[Task item] Since each line must match the original, copy out the records with no differences at all.

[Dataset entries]
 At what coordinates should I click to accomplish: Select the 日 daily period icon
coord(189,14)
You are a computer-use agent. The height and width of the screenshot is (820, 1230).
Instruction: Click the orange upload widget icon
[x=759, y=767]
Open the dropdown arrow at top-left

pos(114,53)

[Answer box]
 At what coordinates should I click to accomplish: Select the 日 daily period icon
coord(189,14)
You are a computer-use agent. The height and width of the screenshot is (820, 1230).
Instruction: Click the orange upload widget icon
[x=759, y=767]
Open the dropdown arrow at top-left

pos(114,53)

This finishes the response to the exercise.